The ISTSS Annual Meeting provides a forum for the dissemination of theoretical work, scientific research, and evidence-based clinical approaches in traumatic stress studies. The annual meeting also includes work aimed at informing public policy. At the annual meeting, professionals and stakeholders develop and strengthen collaborative relationships to move the field of traumatic stress forward. It is an international and interdisciplinary assembly, including psychiatrists, psychologists, social workers, nurses, counselors, researchers, administrators, victim advocates, journalists, clergy, and others with an interest in the study and treatment of traumatic stress.

== Awards ==
Each year, the society recognizes the achievements of its members and others dedicated to the field of traumatic stress studies, including students and professionals in research, clinical/patient care settings, media and advocacy. These awards celebrate the efforts of those who work to advance the understanding of trauma and its effects, and honor winners every year at the annual meeting:

Professional Awards
- Lifetime Achievement Award, given to an individual who has made great lifetime contributions to the field of traumatic stress.

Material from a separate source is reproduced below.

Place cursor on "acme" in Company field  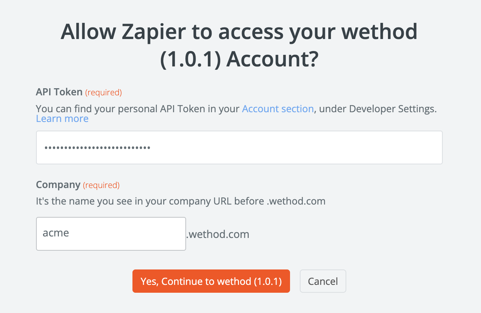click(x=56, y=233)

- Allwood Award for Excellence in Trauma Services, recognizes and promotes excellence in trauma work being undertaken with underserved populations.

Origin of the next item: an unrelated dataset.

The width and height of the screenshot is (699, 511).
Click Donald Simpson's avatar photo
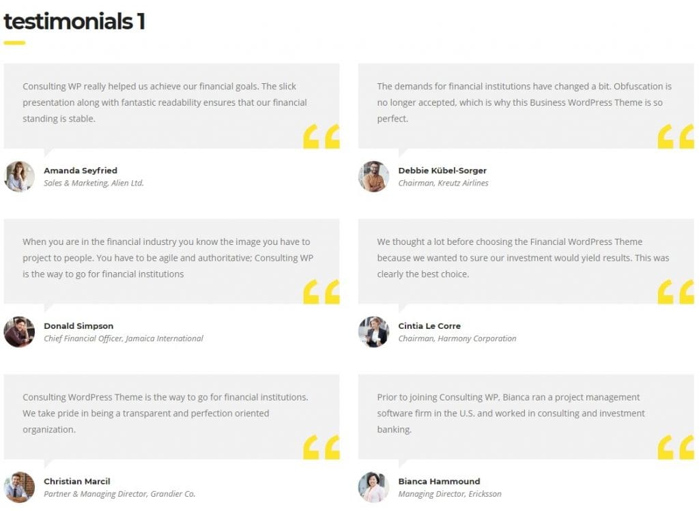(x=19, y=332)
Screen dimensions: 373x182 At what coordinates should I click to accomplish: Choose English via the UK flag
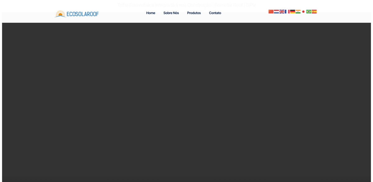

- Bela and Chaim Danieli Early Career Professional Award, recognizes excellence in the traumatic stress field by an individual who has completed his or her training within the last five years.
- Global Travel Award, to support Annual Meeting attendees coming from underserved regions of the world (e.g., lower- and middle-income countries; underresourced communities in higher income countries) and experiencing financial hardship with fees or travel costs.
- ISTSS Outstanding Service Award, recognizes a member of ISTSS who has made a significant and sustained contribution to ISTSS that has enhanced the Society and helped it achieve its goals.
- Mid-Career Innovation Award, given to an individual who has used innovative methods to advance the field of traumatic stress in the areas of prevention, research, treatment, teaching, policy and advocacy.
- Robert S. Laufer, PhD, Memorial Award for Outstanding Scientific Achievement, given to an individual or group who has made an outstanding contribution to research in the field of traumatic stress.
- Sarah Haley Memorial Award for Clinical Excellence, given to a clinician or group of clinicians in direct service to traumatized individuals.
- Underrepresented Scholars Membership Award, provided as an avenue for membership and organizational involvement for talented scholars from around the world who identify as Black and/or Indigenous professionals.
Student & Mentor Awards
- Distinguished Mentorship Award, honors and promotes the considerable efforts and accomplishments of individuals who consistently serve as effective mentors for students in the field of traumatic stress.
- Frank W. Putnam Trauma Research Scholars, presented to Student Members who submit proposals judged to have the greatest potential to contribute to the field of traumatic stress.
- Outstanding Student Achievement Award, recognizes the hard work and dedication of students and prizes a graduate student member of ISTSS who has made a significant contribution to the field of traumatic stress through research, clinical activity or advocacy.
- Outstanding Student Advocacy & Service Award, recognizes a student member of ISTSS who has made significant contributions in the field of public advocacy, clinical work, and traumatic stress at a local, national, and/or international level.
- Student Poster Award, presented annually to recognize excellent work in a poster submission to the annual meeting.
- Student Travel Award, presented annually to as a travel grant to students to support their participation and contribution to the ISTSS annual meetings.